# Rats Terrified of Cats



## Digits (Jan 8, 2009)

I have 3 cats, who are generally not a problem with the rats, they'll watch them, but they keep their distance from the cage, and aren't a danger to them at all (So long as they're in the cage). The problem I have is my rats seem to be able to smell them, and as soon as they do, they freeze up, and become terrified, they'll hide in their box, and act weird for at least 20 min.

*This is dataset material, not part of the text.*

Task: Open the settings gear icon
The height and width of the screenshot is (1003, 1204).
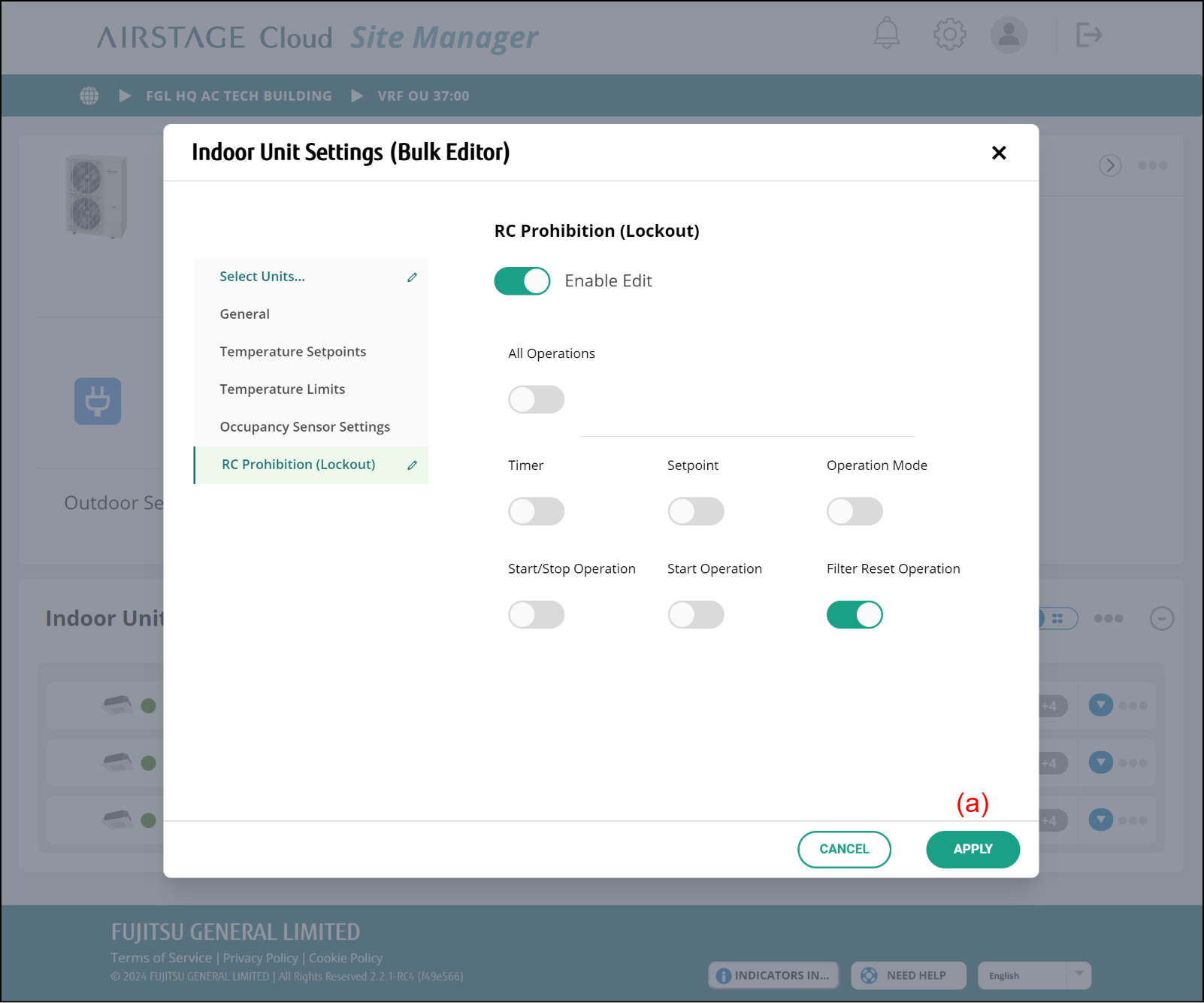Action: (949, 35)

Another thing, is if I pet my cats, than put my hand near the rats, they do the same thing. They'll smell my hand, than slowly back away into a corner. They haven't had any bad experiences with my cats, so theres no reason to act that way. The previous owner (I got them at about 2 months old), did have cats, but she said the cats were if anything scared of them (Could have been lying, but there would be no reason for her to).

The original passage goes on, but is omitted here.